Don’t forget that Cotterman is legit INFESTED with mildew and when students asked for something to be done about it on the ceilings, we were told that the spots we saw were stains. When proved that they weren’t, they painted over the ceiling and mold. And decided to combat the mildew by covering all of our thermostats and making the building one temperature. 

Student E: 

Reading about these changes to Cap housing and my heart is breaking for students. I, and many of my friends, would not have been able to continue going to school at Capital with 0 affordable housing options. The university should be embarrassed with where it‘s headed.

Student F: 

Last school year I was attempting to get into an apartment on campus. I was told that because I was ONLY THREE CREDIT hours behind my class, I was unable to live in any place with a kitchen. And they did not care at all that I had applied for accommodations and was denied. I was stuck in a dorm this year and forced to get a meal plan that I DONT USE. simply to eat unhealthy, microwaved meals. Capital/Capital housing is unfair, and inconsiderate to those who have needs but Capital doesn’t see them as needs.

Student G: 

As a student at Capital University, I feel taken advantage of by the school that I provide funding for. I am a hardworking student who has paid for every part of my education on my own and Capital is not taking me into consideration. The timing of this pricing change is unreasonable as well because of the little notice given where I could have decided to live off campus or found a low interest loan to help cover the costs. Affordable housing is gone and Capital University is making the students suffer the consequences. I’m disappointed to attend a school that would do this to their students.

Student H: 

Story 1: The ceiling in my dorm room collapsed on me during spring semester 2014 when I was living in SA. A pretty large part of the ceiling fell directly on my head and another chunk cut my right hand. When I finally got ahold of someone to do something about it they told me it would be repaired over Easter break, which was about a week away at that point. As if that wasn’t upsetting enough, I returned to my room after break to find an absolute mess. Maintenance had left some small chunks of the ceiling behind, as well as lots of dust (and probably mold, knowing the abhorrent condition of most of the buildings on campus), which covered all of my belongings on my half of the room.

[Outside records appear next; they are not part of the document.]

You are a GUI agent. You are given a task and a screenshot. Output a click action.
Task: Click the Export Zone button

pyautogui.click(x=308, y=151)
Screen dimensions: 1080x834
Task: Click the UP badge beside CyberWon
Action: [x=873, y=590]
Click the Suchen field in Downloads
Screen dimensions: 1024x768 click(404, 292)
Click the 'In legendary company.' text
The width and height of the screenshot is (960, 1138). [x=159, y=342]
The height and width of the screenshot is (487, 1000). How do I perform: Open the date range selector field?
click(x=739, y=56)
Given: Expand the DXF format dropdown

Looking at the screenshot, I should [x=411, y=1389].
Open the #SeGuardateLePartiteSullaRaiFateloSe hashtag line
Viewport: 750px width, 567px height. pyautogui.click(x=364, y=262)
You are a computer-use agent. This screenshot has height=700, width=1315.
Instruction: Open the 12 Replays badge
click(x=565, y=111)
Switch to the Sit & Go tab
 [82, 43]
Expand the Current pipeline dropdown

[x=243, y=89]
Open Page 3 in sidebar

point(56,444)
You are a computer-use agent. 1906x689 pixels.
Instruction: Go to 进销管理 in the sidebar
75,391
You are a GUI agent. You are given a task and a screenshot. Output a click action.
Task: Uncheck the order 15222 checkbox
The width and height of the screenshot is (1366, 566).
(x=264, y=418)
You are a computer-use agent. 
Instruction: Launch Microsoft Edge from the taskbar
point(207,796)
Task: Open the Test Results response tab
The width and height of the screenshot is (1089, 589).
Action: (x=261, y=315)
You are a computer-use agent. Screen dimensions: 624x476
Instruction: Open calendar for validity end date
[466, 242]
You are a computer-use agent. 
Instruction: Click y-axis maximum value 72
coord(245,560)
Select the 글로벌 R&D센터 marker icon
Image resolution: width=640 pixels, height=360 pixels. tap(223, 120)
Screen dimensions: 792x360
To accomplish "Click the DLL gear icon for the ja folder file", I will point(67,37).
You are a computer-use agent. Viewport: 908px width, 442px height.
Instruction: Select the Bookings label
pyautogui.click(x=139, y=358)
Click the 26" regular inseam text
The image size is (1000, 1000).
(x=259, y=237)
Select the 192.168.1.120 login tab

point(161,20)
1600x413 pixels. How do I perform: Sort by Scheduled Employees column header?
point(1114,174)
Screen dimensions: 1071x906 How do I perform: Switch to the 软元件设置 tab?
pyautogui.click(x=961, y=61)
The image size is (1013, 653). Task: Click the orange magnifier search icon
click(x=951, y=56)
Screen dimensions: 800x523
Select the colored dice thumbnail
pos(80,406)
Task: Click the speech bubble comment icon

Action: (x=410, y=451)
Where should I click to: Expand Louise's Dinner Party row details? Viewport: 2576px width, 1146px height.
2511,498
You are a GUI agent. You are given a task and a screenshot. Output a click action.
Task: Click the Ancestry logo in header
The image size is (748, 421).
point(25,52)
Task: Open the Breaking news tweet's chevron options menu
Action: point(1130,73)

Story 2: On move-in day my senior year, my roommates and I walked into our Commons apartment and were absolutely shocked. It didn’t appear that any of the rooms had been cleaned. The windows were so dirty you could hardly see through them. There was dog hair (despite the no pet policy) all over the floor in the smaller bedroom, and the bathroom was practically a science experiment. We called and asked for someone to come clean it that day and a lady showed up with a roll of paper towels and a bottle of Windex, as if that would have helped at all. I’m thankful for the education I received at Capital University, but students deserve quality living spaces as well as a quality education.

Student I: 

My first semester at Capital I lived in SA. When I first moved in, for almost a month, there was no hot water in the bathroom. So we had to take freezing cold showers. The heater in our room also broke so our room felt like 105 degrees. We filled out multiple work orders, but they always claimed to fix it each time. They didn’t and I ended up having to sleep in my friend's room because my roommate and I would be naked, laying on our covers, and sweating. It was awful, and never fully fixed.